Она там действительно была. Друг, который привел меня, указал на нее, и, признаюсь, уже на пороге я остановился в нерешительности из-за охвативших меня дурных предчувствий… Я стал наблюдать за ней. Она говорила с немногими, больше слушала, куря сигареты, и чего-то выжидала.
Согласно моей просьбе мой друг сел рядом с ней и завел разговор с людьми из ее кружка. Затем издалека он окликнул меня по имени. И я увидел волнение в ее взгляде и сразу понял, что она знает мое имя, прочитав его в записной книжке, украденной у Дени Сент-Эбера. Ведь Боманьян был одним из тех двенадцати, объединенных тайной… один из десяти оставшихся. И эта женщина, которая прежде словно пребывала в каком-то забытьи, внезапно очнулась. Уже через минуту она завела со мной беседу. В течение двух часов эта особа блистала передо мной умом и красотой и получила от меня обещание на следующий же день нанести ей визит.

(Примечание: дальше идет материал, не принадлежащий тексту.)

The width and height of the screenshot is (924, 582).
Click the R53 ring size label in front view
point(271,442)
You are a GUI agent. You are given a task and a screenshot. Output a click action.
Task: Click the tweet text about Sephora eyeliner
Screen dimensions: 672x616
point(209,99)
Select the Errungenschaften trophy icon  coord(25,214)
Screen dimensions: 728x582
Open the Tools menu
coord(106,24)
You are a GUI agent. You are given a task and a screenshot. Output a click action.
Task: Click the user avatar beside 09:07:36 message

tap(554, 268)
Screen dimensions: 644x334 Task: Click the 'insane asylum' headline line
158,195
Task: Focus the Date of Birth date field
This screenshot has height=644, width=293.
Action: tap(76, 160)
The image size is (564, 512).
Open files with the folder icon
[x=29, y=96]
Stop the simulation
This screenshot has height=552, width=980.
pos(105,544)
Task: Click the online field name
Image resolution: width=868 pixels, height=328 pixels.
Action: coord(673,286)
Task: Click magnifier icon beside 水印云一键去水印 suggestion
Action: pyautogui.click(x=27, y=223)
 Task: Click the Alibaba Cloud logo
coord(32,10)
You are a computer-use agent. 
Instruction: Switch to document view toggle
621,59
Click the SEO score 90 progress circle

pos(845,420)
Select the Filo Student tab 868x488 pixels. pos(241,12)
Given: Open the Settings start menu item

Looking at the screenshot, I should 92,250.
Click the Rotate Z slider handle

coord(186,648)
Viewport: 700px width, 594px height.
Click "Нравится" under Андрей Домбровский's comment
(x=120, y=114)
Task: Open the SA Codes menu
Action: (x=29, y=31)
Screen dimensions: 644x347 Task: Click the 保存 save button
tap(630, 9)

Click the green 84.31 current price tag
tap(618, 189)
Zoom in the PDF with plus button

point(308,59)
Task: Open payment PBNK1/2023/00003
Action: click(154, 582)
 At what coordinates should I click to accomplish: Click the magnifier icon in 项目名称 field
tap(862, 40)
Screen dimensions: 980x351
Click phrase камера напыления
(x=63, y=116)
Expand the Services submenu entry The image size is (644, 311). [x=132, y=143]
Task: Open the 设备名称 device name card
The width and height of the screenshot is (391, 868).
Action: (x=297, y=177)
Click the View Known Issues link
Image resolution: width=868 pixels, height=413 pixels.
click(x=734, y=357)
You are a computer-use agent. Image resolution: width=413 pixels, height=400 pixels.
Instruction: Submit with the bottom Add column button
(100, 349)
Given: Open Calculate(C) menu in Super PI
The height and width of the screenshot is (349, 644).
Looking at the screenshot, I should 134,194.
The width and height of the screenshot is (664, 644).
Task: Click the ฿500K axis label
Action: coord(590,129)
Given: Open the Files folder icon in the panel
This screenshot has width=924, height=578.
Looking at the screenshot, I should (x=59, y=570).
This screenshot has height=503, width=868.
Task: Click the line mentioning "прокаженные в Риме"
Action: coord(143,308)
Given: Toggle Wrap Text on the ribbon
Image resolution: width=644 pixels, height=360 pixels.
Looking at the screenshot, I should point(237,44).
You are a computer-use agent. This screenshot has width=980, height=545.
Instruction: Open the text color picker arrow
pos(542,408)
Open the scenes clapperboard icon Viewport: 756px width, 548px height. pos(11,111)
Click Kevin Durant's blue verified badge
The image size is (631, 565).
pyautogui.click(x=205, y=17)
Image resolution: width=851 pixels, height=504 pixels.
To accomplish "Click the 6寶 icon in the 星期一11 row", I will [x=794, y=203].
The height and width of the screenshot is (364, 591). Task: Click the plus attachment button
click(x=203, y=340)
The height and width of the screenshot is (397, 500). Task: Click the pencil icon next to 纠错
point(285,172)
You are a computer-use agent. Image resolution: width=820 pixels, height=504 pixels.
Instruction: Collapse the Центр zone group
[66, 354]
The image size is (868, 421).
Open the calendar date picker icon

В тот самый миг, когда я распрощался с ней ночью у дверей ее дома, мне нужно было бежать на край света. Но понимание пришло слишком поздно. Я уже не находил в себе ни мужества, ни воли, ни прозорливости – ничего, кроме безумного желания увидеть ее снова. Конечно, я скрывал это желание за высокопарными словами – мол, я исполняю свой долг… Мол, нужно изучить тактику врага, предъявить неоспоримые доказательства преступлений и наказать за них… и тому подобное. Я находил для себя столько оправданий!
На самом же деле одного взгляда на нее мне было достаточно, чтобы поверить в ее невиновность. Такая улыбка была признаком чистейшей души.
Даже священная память о Сент-Эбере и о моем бедном д’Иновале не вразумила меня. Я ничего не хотел знать. Несколько месяцев я жил во мраке, вкушая самые греховные радости, не чувствуя стыда оттого, что навлек на себя позор, отказавшись от своих клятв и отвергнув нашу святую веру.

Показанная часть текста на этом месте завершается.